Having escaped death by a matter of seconds and inches, Peterson was taken to New-York Hospital where it was found his right leg was fractured in two places.  When Cowperthwait management heard of the accident, it telephoned the hospital instructing them “to give Peterson the best of care.”

The Times opined “The unfortunate man’s Christmas will be as happy as possible under the circumstances.”

Cowperthwait’s success was due, in part, to its extending credit to families who otherwise would not be able to afford new furniture.  The New-York Tribune, on February 28, 1897, said the policy “has always been predominate in this establishment” and was a “keystone of its success.”  The newspaper added “And the tens of thousands of paid-up accounts upon the Cowperthwait Co.’s books, many of them extending over years, represent and stand for just that number of homes whose existence the liberality of this firm has made possible.”

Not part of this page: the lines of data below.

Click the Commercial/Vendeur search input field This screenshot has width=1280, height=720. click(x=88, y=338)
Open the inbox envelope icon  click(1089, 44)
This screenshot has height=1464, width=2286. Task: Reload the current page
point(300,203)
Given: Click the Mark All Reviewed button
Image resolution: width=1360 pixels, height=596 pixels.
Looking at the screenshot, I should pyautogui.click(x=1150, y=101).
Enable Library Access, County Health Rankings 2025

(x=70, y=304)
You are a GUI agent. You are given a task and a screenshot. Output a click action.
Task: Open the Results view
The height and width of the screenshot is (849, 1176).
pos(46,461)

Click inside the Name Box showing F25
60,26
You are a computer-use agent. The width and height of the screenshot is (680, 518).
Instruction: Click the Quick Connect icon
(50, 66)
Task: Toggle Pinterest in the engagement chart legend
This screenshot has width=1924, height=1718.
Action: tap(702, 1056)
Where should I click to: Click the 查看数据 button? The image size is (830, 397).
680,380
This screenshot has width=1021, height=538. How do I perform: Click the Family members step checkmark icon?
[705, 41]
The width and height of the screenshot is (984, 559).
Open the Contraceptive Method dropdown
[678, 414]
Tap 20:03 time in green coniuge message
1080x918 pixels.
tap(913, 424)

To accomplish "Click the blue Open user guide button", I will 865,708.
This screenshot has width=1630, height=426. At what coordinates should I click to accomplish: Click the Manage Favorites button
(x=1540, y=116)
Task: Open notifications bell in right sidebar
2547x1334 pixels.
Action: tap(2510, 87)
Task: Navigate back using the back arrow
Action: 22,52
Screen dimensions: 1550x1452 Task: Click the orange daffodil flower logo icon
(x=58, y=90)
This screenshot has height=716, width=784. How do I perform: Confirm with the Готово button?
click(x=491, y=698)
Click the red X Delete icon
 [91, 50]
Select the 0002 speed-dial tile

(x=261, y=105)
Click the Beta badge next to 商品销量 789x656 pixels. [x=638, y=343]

Credit, said the Tribune, “is not an 'open sesame’ to rogues, for nowhere are they detected more quickly, but to honest folk is extended every consideration and accommodation, for this firm’s credit system is designed for such alone and amply safeguarded against impositions.”

By the outbreak of World War I Cowperthwait had abandoned West 14th Street.  The building became home to the Knickerbocker Mail Order Company until it was taken over by the U. S. Government as military barracks.  The War Department Annual Reports, 1919 noted “Barracks at 104-106 West Fourteenth Street were remodeled for the Division of Military Aeronautics.  A heating system to serve these barracks was also authorized.”

Peacetime returned the former furniture store to commercial use.    In 1925 architect Jacob Fisher remodeled the interior for the School for Printers’ Apprentices on two floors and printing operations on the fourth and fifth floors.  The ground floor was remodeled for stores.


Today a mish-mash of commercial awnings and storefronts crowd the ground floor.  Although the upper stories could use some sympathetic attention, William Field & Son’s cast iron fa├žade is little changed.  And the wonderful decorations above the fifth floor thankfully survive.